Review by: Beth Baldino
Photos by: David Simchock / www.DavidSimchock.com
There are several things about a Trombone Shorty & Orleans Avenue show that you can count on each and every time. For one thing, you can be absolutely certain that a performance from this jazz/blues/rock/funk-style group will involve seven stellar musicians putting out maximum effort and energy, creating an over-the-top supercharged experience for those lucky enough to be in the house. That is why, right from the very first number at the November 4th gig at The Orange Peel in Asheville, North Carolina, the floor was literally shaking from all the tapping and dancing feet.
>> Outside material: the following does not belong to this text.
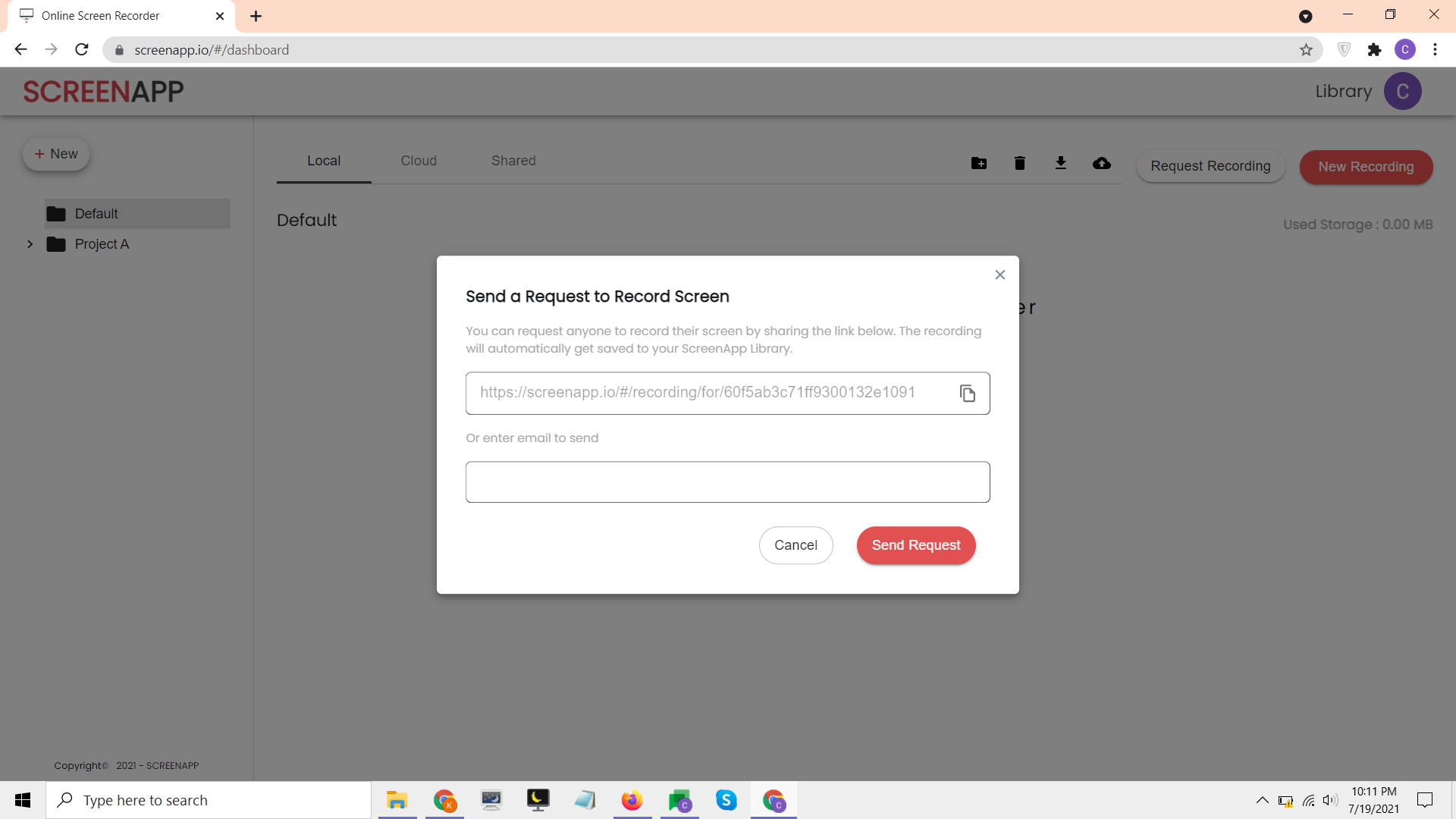Close the Send a Request dialog

pos(999,275)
Secondly, you can be sure that there will be constant movement on stage – when Troy Andrews, aka Trombone Shorty, comes to town, genius-level playing of the trombone and trumpet aren’t all you’ll get; expect to be treated to some James-Brown style groovin’ and robotic moves reminiscent of Michael Jackson. You can bet your last dollar on the following: the show going well past the final number; multiple encores that are no-less top notch than the initial set; and on a few surprises being thrown in just to make sure no one in the crowd is left with a shred of doubt about the torment of talent they just witnessed (be prepared to see the guys all switch instruments and perform as if they’ve been playing that way all along).
This particular show included an opening performance from Kids These Days, a group aptly named, as not one of these eight talents from Chicago looks to be over 21. One of the highlights of the evening for me was watching how enraptured the “kids” were with the main act, once they joined the audience. It’s hard not to feel that way, no matter how old you are, because Shorty is simply magnetic and more like a force of nature than a mere entertainer. Practically the only time you’ll catch him standing still on stage is when he’s gracefully ceding the spotlight to one of his stellar band mates, which he does often, but even then he’s likely to be tapping his toes to the beat and nodding his head approvingly. Stepping into shoes this one time child prodigy first filled at the age of six, Troy also spends a lot of time formally conducting the group.
Starting the evening with “Buckjump,” the place got a good feel for how this act combines the traditional brass band sound with modern electronic beats and rhythms in such an appealing way. This first number was from For True, the album released back in September, which definitively proves that ‘supa-funk’ can actually achieve some level of extreme funkiness beyond what was previously imagined. Other numbers from the latest CD included “Encore,” “Do To Me,” “The Craziest Thing,” and “Roses,” a slower number reminiscent of the wildly popular, “Something Beautiful” from the earlier album, Backatown, which was also included in the set. Favorites including “Suburbia,” “One Night Only,” and “Hurricane,” were other songs featured from this CD, along with Shorty’s most excellent cover of “On Your Way Down,” best known from the version Little Feat did of this Allen Toussaint classic.
The last thing you can be assured about this group is that no matter how many times you’ve seen them do their thing, you’ll never get tired of the thrill, be amazed at how they continue to get better every year, and end the night eagerly looking forward to your next opportunity to attend one of these Big Easy-style dance parties that is a Trombone Shorty & Orleans Avenue concert.